Carrageenan increase the hardness, brittleness, gelation and melting temperatures of their gels in water with the addition of potassium and calcium ions.

Sodium and potassium salts of polyphosphates and citrates enhance solubility of carrageenan in cold and hot solutions and reduce their viscosity due to divalent cations chelation.

Synergism with Starch Iota carrageenan increases the viscosity of starch systems by as much as 10 times the viscosity of the starch alone. When kappa carrageenan is added to starch systems no increase is noted. Carrageenan has a strong functional synergism with starches and can be used in starch-based foods to retain moisture. Mixed carrgeenan/starch systems have unique properties which are a cost-effective answer to improving the quality of high starch formulations. The strong functional interaction between starch and carrageenan allows the starch content of soups, pie fillings and pudding to be reduced whilst improving the organoleptic properties of the system. Additionally, starch/carrgeenan combinations offer resistance to shear degradation and low processing viscosity while maintaining excellent stability during thermal cycling.
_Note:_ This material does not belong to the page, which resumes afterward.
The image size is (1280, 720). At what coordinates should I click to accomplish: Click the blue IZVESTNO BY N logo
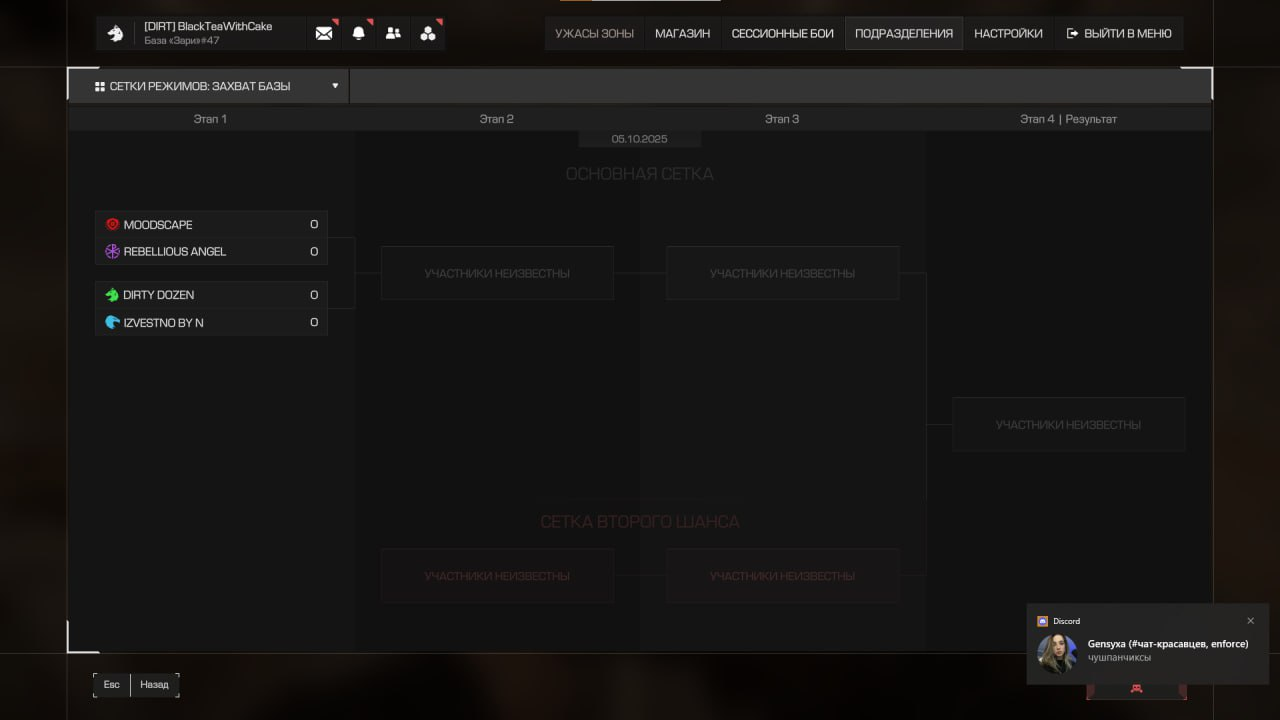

Figure compares the effects of shear on a starchonly system with starch/iota carrageenan and starch/kappa carrageenan systems. The starch system exhibits a loss in its viscosity when subjected to shear. The presence of 0.5% kappa or iota carrageenan allows a starch system to recover its pre-shear viscosity.

Carrageenan may be useful in altering the textural, mouthfeel and processing properties of a starch system. The increased viscosity will allow processors to reduce the overall starch content, often by as much as 35-40%, and improve the texture and flavor release of the finished product.